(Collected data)
· · · ·
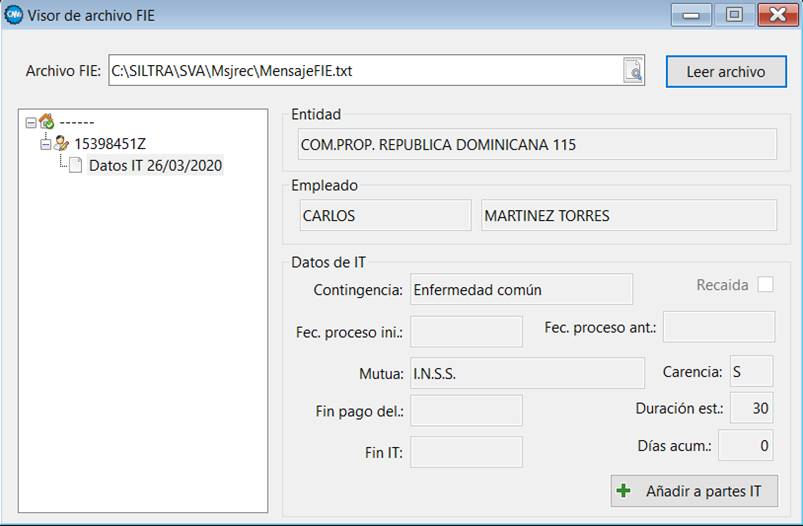Click the green plus icon on Añadir button
803x526 pixels.
click(x=624, y=491)
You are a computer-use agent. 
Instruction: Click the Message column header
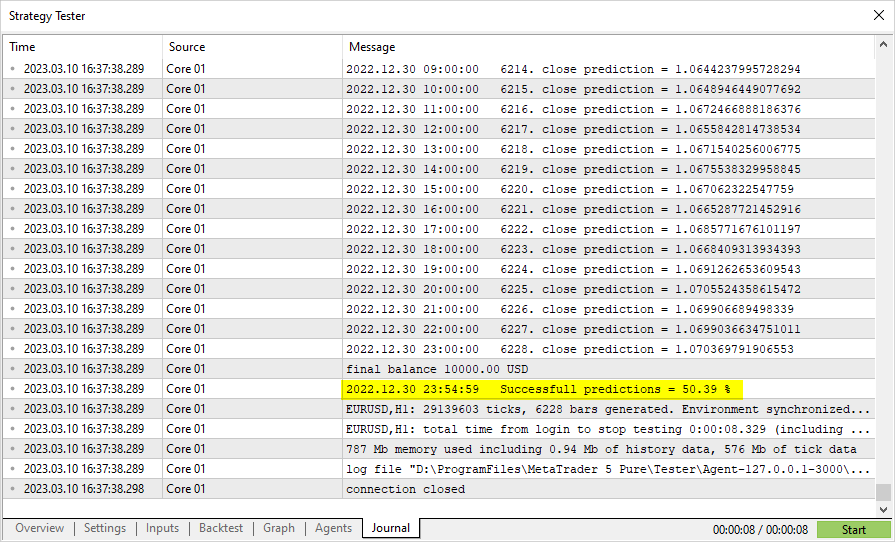point(600,47)
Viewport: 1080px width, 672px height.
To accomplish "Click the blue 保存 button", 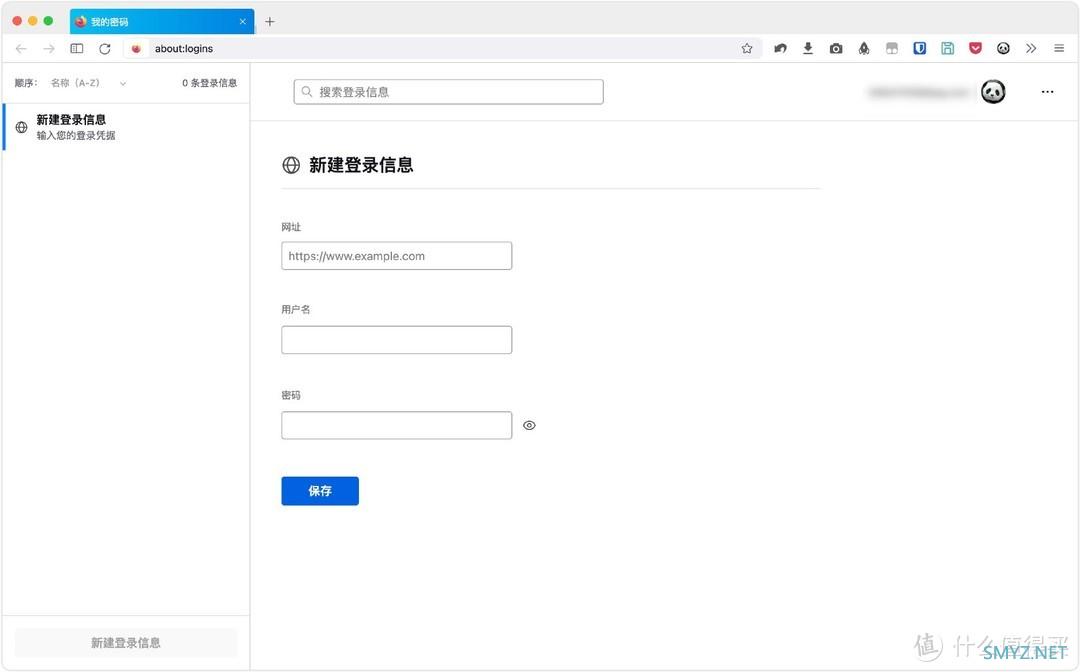I will point(320,491).

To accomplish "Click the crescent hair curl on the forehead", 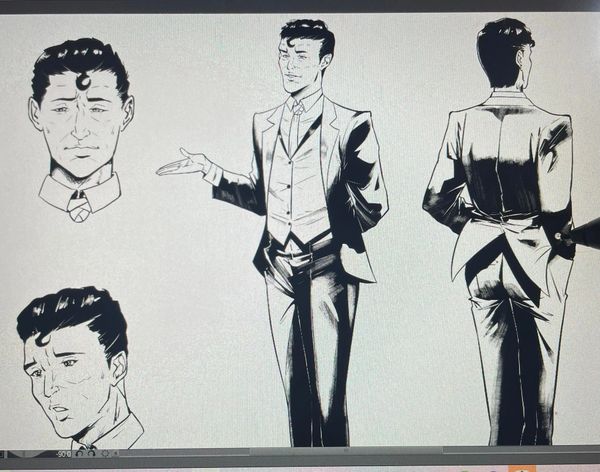I will pyautogui.click(x=82, y=80).
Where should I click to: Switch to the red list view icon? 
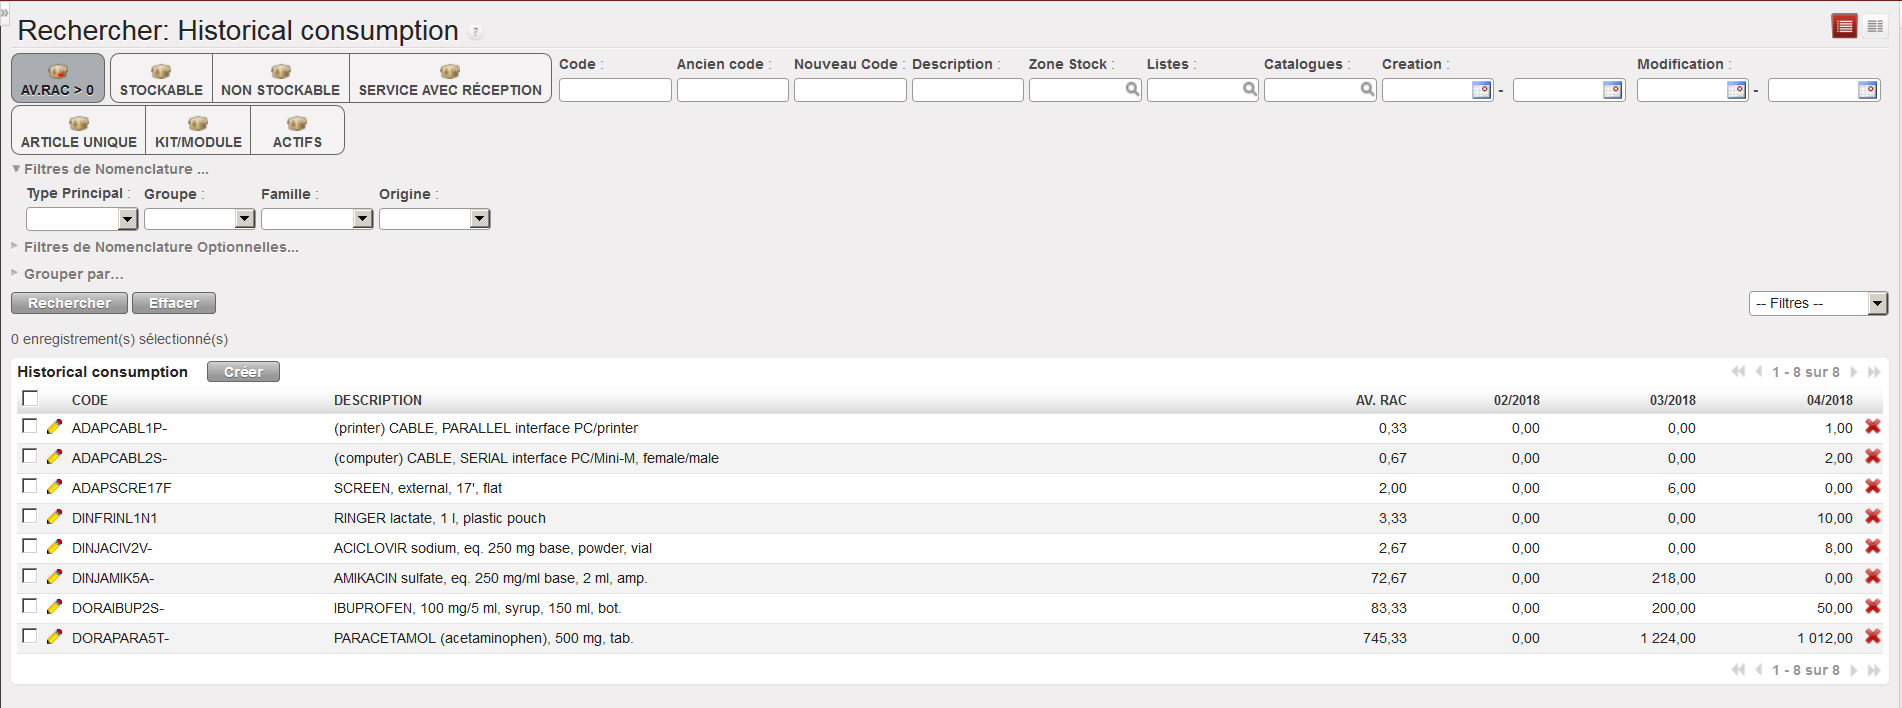(x=1844, y=26)
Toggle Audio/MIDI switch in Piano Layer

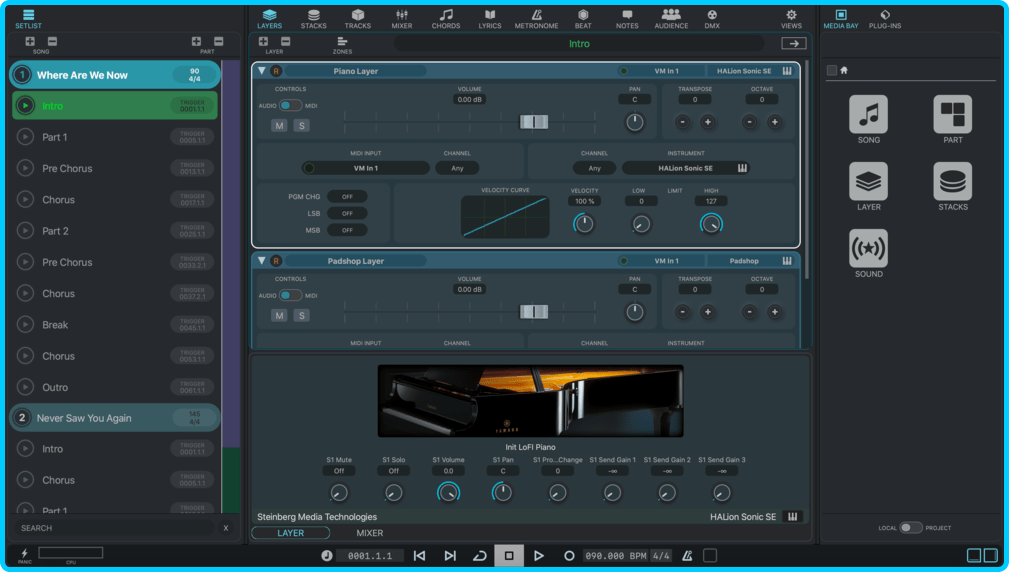[x=290, y=105]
· · · ·
▶ **Work to be completed**:
Each line from the one holding "Where should I" to the end of the records above must be copied exactly; the pictures must not be copied.

▶ **Output of the exercise**:
Where should I click to: Switch to the red list view icon? 
(x=1844, y=26)
Toggle Audio/MIDI switch in Piano Layer

[x=290, y=105]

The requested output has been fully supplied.